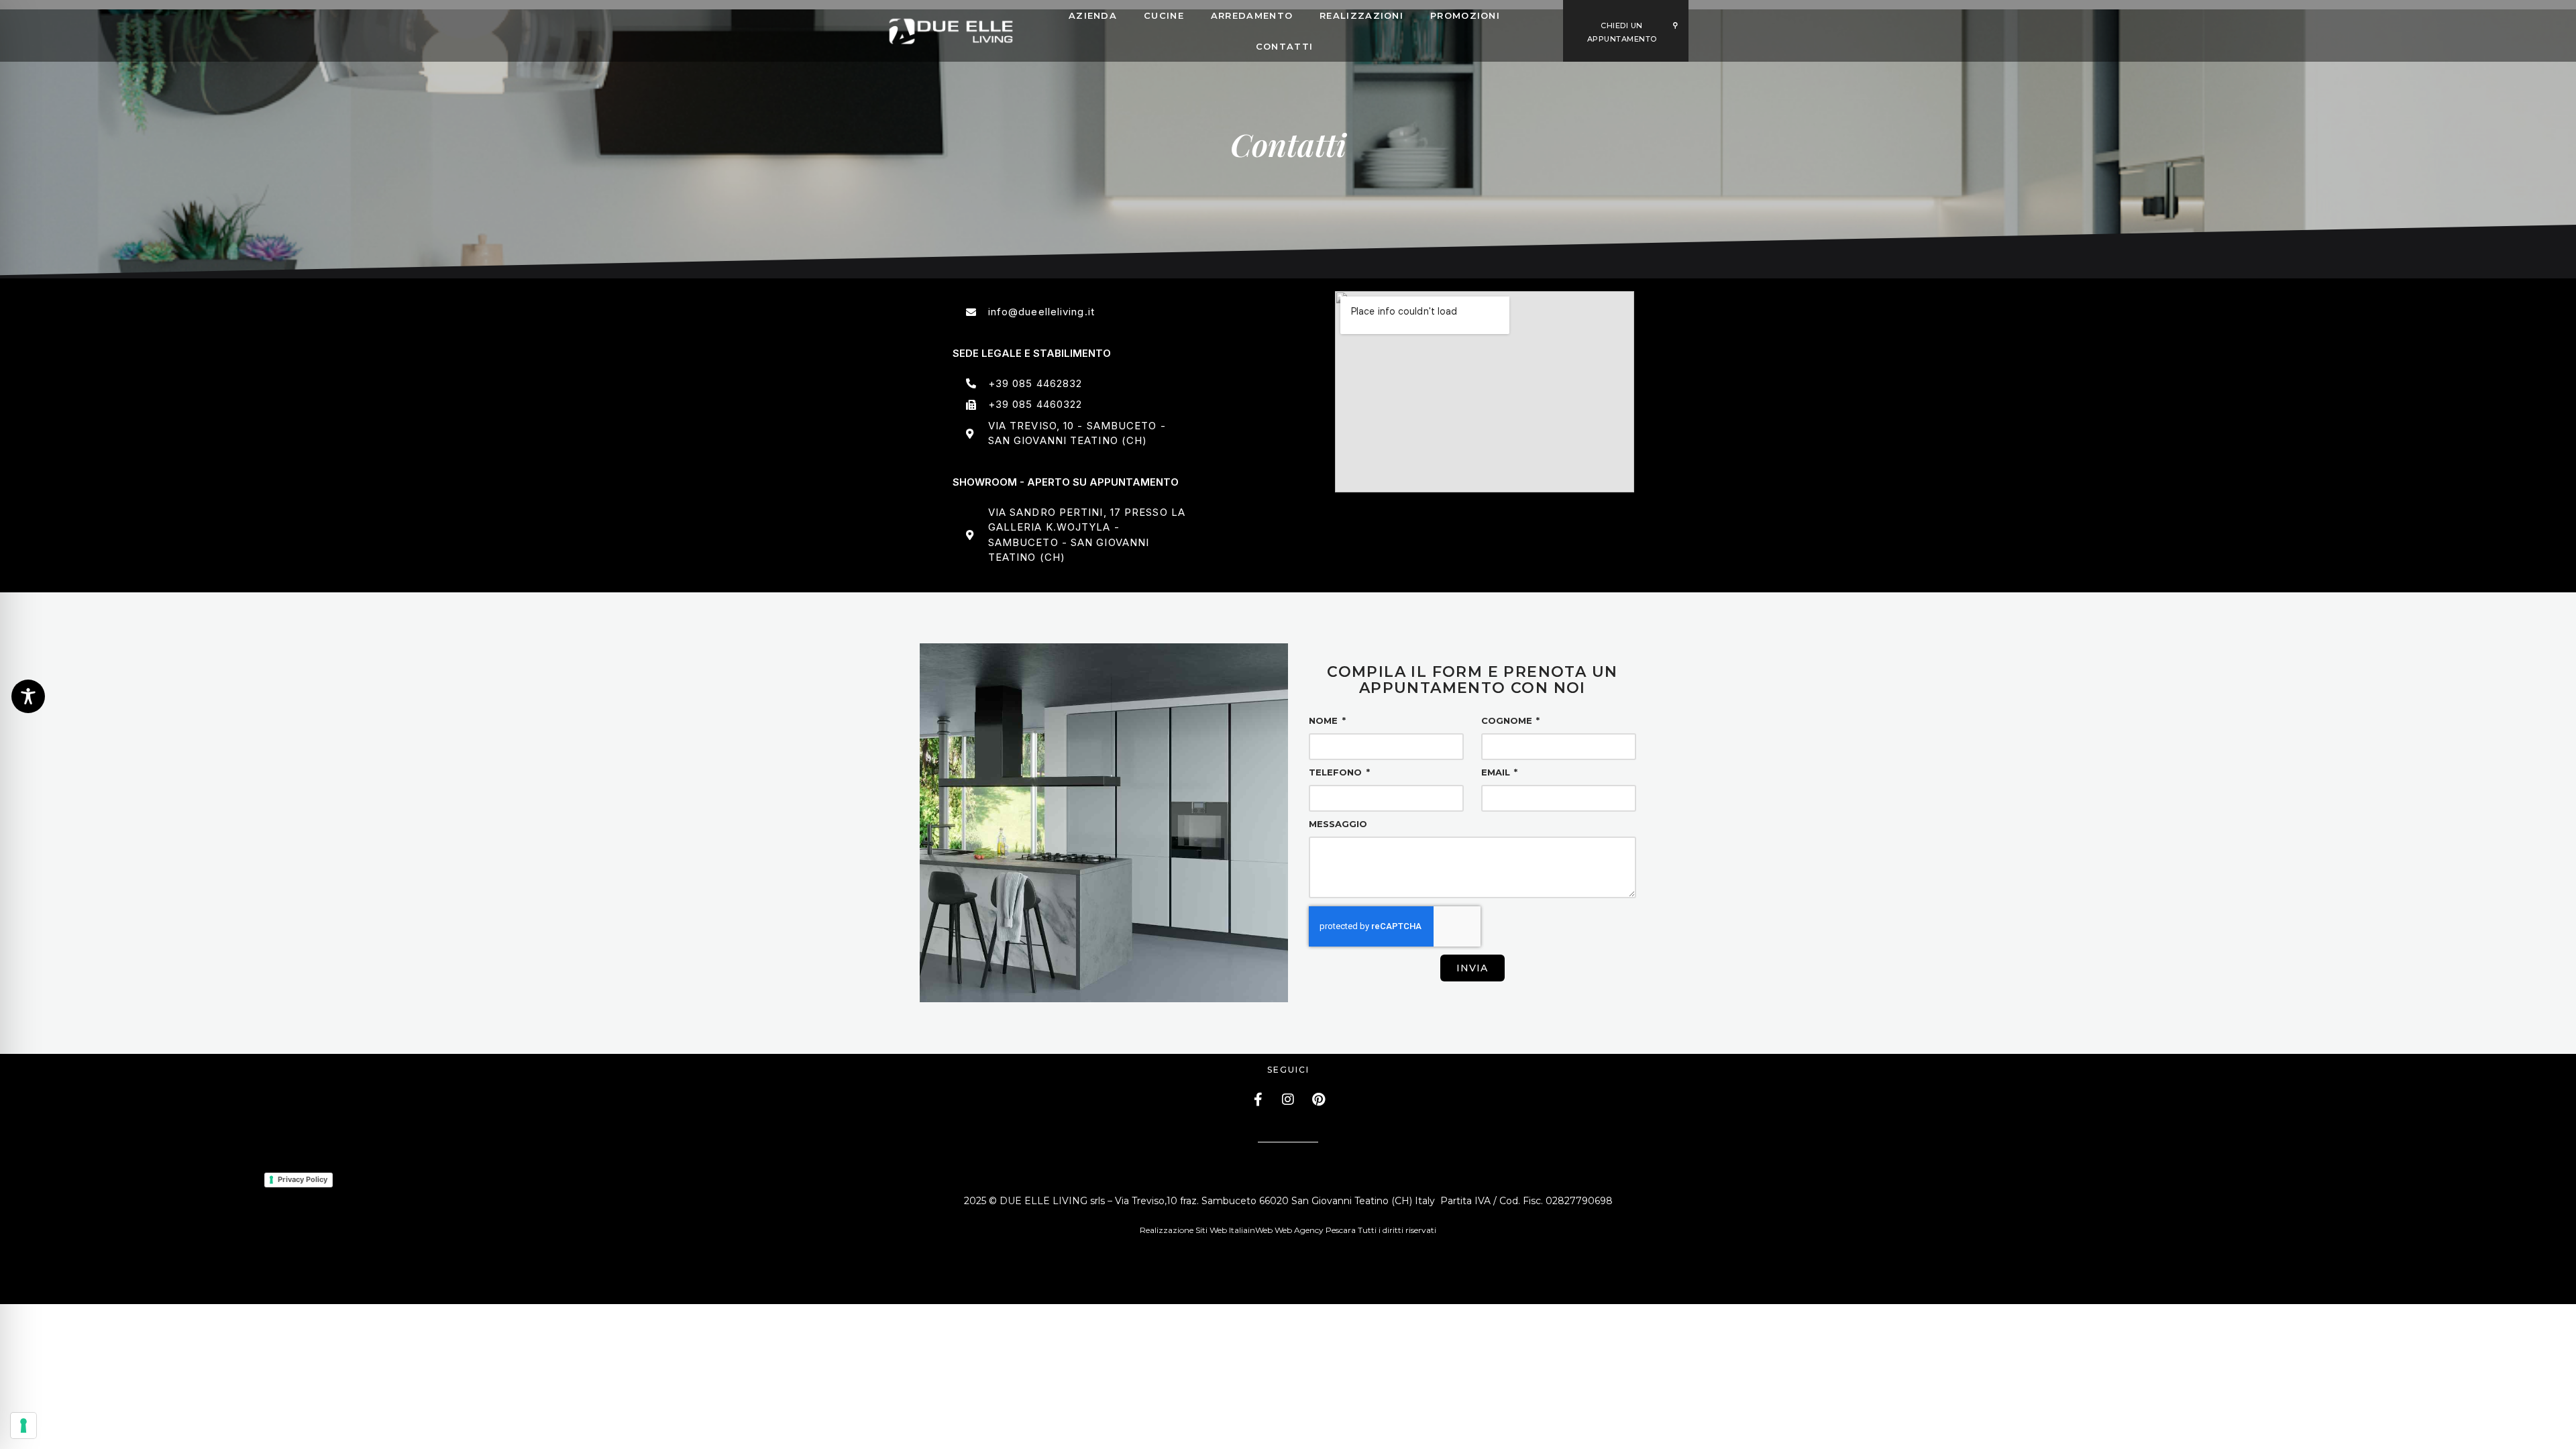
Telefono (1336, 772)
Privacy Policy (302, 1179)
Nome (1324, 721)
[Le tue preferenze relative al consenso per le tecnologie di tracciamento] (23, 1425)
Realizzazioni (1361, 15)
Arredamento (1252, 15)
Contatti (1284, 46)
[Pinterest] (1318, 1099)
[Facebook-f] (1257, 1099)
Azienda (1093, 15)
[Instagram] (1288, 1099)
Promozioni (1465, 15)
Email (1497, 772)
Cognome (1508, 721)
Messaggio (1338, 824)
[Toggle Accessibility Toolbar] (28, 696)
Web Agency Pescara (1315, 1230)
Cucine (1164, 15)
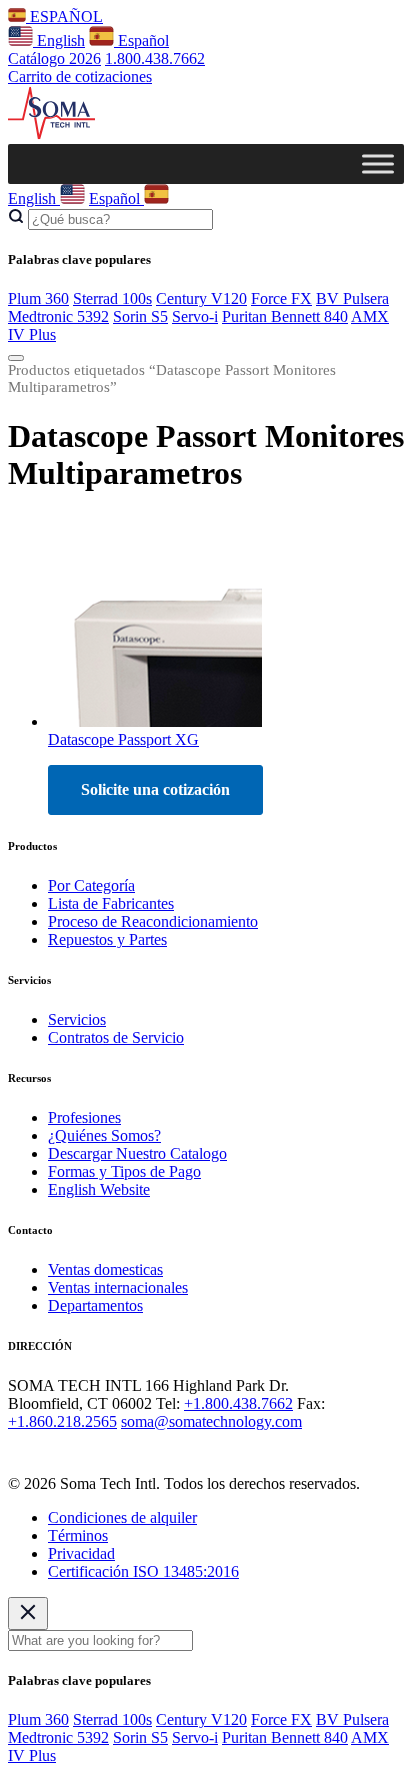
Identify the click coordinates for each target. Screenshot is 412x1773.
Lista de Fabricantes (111, 903)
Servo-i (195, 316)
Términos (78, 1535)
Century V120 (201, 298)
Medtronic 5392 (58, 316)
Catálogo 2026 (54, 58)
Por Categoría (91, 885)
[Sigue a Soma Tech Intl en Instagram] (48, 1449)
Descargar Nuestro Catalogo (137, 1153)
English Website (99, 1189)
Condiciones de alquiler (122, 1517)
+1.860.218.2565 (62, 1421)
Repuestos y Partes (107, 939)
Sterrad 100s (112, 298)
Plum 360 (38, 298)
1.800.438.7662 (155, 58)
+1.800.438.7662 (238, 1403)
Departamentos (95, 1305)
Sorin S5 (140, 316)
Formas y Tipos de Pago (124, 1171)
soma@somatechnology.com (211, 1421)
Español (141, 40)
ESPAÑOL (64, 16)
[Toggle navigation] (16, 358)
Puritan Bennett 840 (285, 316)
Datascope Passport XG (123, 739)
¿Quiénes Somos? (104, 1135)
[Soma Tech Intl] (51, 134)
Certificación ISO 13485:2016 (143, 1571)
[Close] (28, 1613)
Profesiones (84, 1117)
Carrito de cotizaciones (80, 76)
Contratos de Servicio (116, 1037)
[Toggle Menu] (378, 163)
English (59, 40)
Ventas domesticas (105, 1269)
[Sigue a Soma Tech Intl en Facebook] (20, 1449)
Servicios (77, 1019)
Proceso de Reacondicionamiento (153, 921)
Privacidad (81, 1553)
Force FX (281, 298)
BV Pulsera (352, 298)
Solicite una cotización (155, 789)
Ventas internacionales (118, 1287)
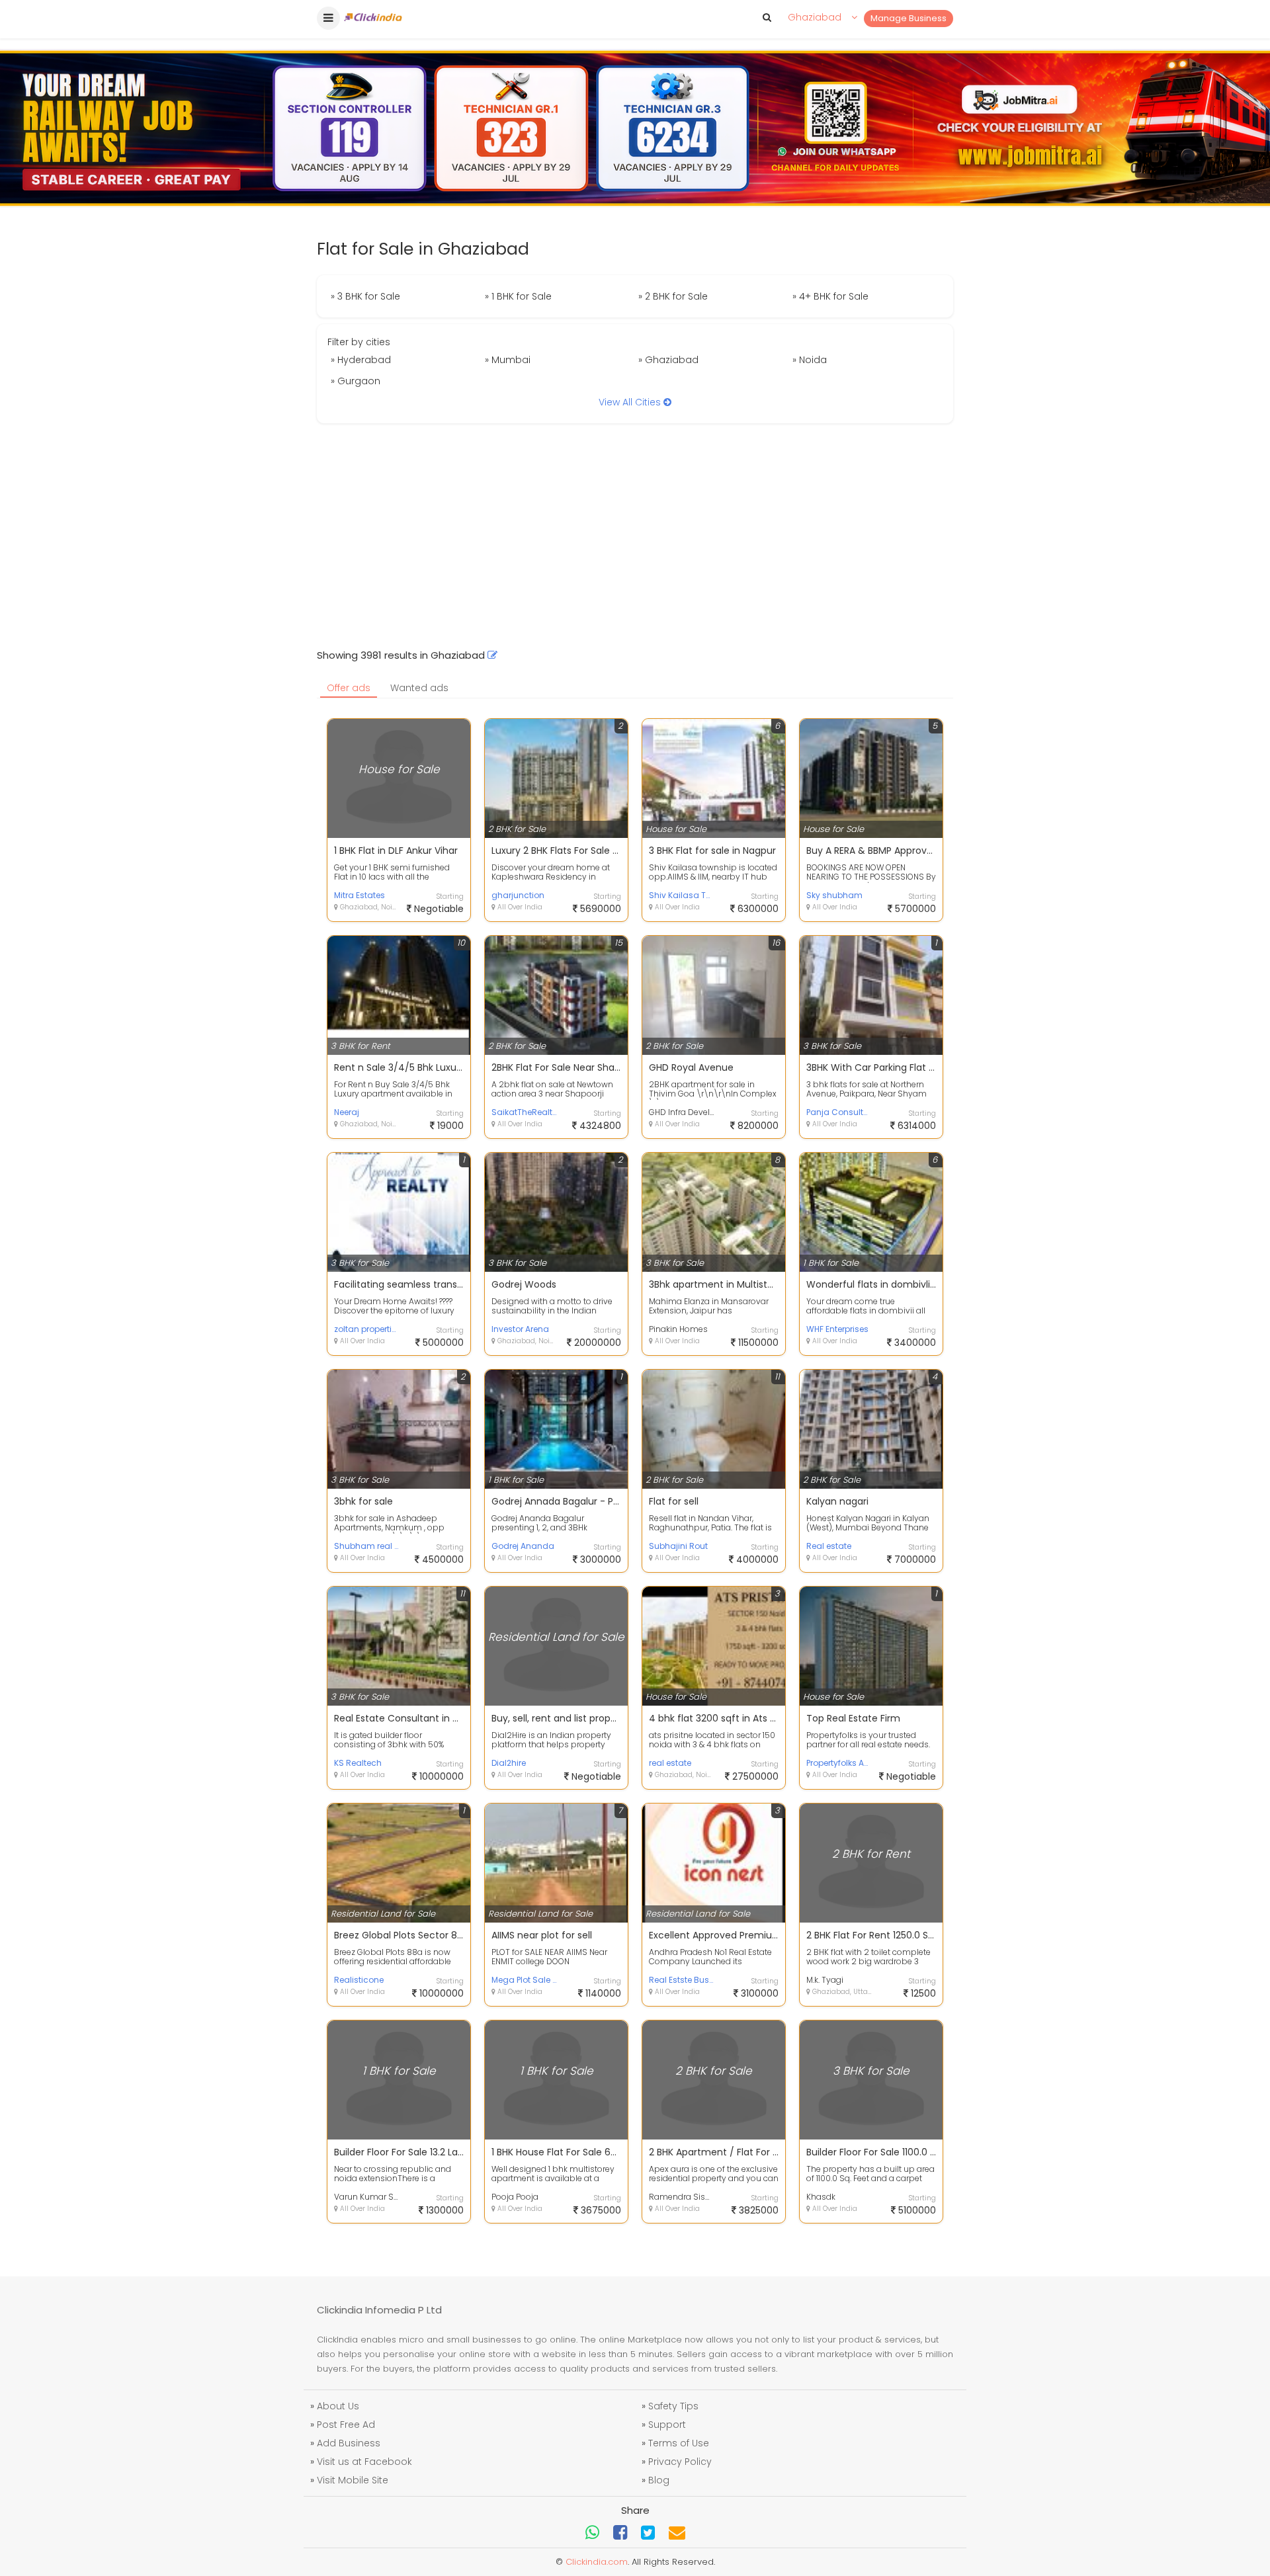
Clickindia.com (597, 2561)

◆ Task objective ◆
Search the entries for the word "Sigue", then list each line that holds it.

◆ Response to this exercise ◆
[Sigue a Soma Tech Intl en Instagram] (48, 1449)
[Sigue a Soma Tech Intl en Facebook] (20, 1449)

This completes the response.